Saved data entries
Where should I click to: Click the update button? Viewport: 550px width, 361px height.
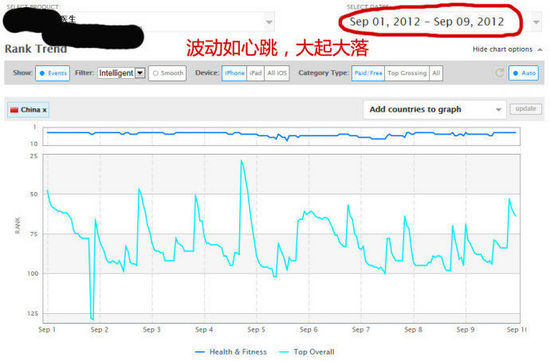525,109
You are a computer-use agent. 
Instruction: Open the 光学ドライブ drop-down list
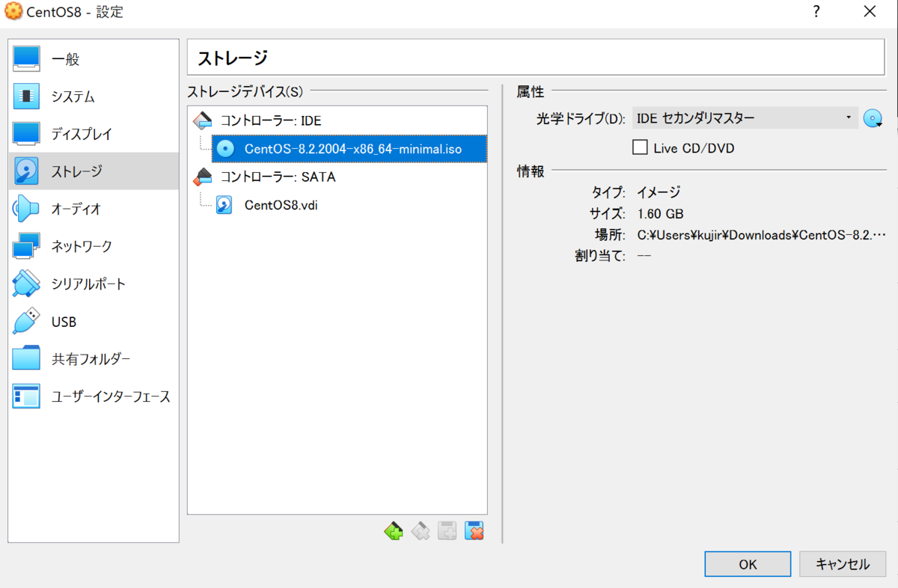coord(848,117)
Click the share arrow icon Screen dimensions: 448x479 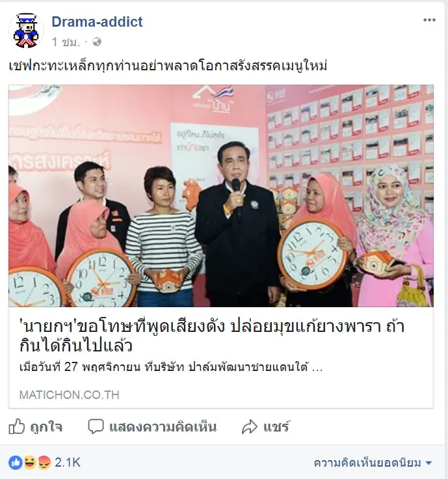[250, 427]
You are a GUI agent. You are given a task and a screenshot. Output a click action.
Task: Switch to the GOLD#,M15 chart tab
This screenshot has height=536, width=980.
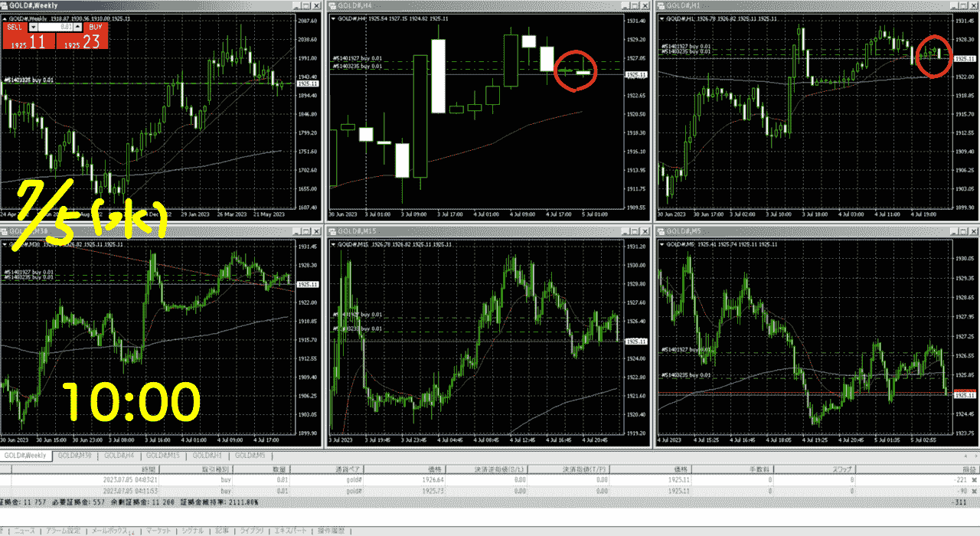coord(164,456)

* ACTION ITEM: Go through the entries above and report each line with the string "agent" in it.

* REPLY:
You are a computer-use agent. 
You are a GUI agent. You are given a task and a screenshot. Output a click action.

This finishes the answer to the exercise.